» **DATASET**
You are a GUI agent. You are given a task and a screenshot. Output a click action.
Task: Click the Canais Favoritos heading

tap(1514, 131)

==

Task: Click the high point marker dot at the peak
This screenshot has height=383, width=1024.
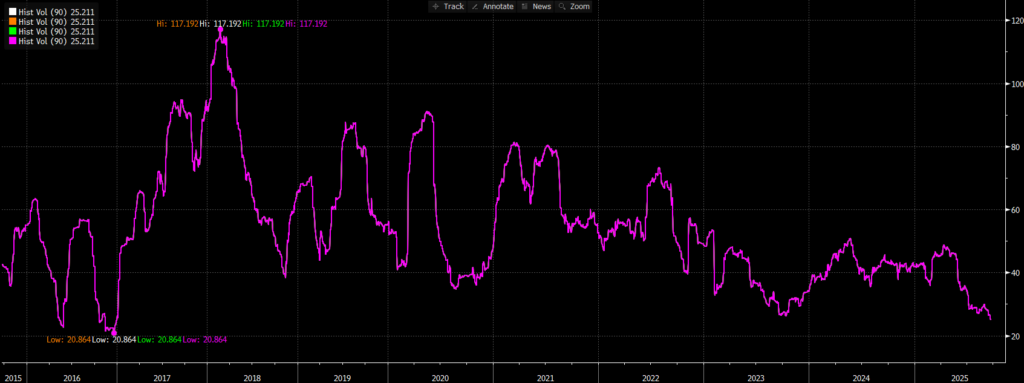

==

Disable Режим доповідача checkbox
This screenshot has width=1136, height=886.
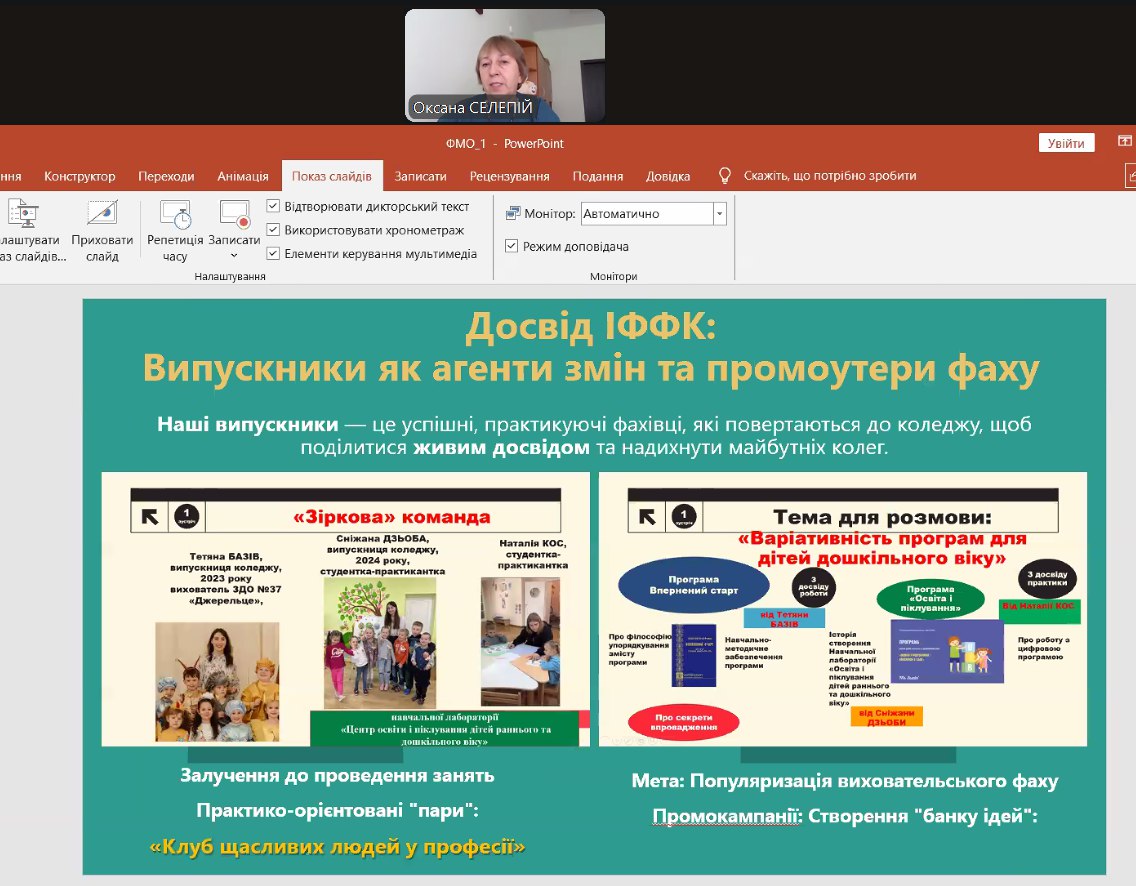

» **WORK TO COMPLETE**
Count the lines in the items above that contain the string "This". Matching is case-sensitive. Output only the count.

» **EXPECTED ANSWER**
2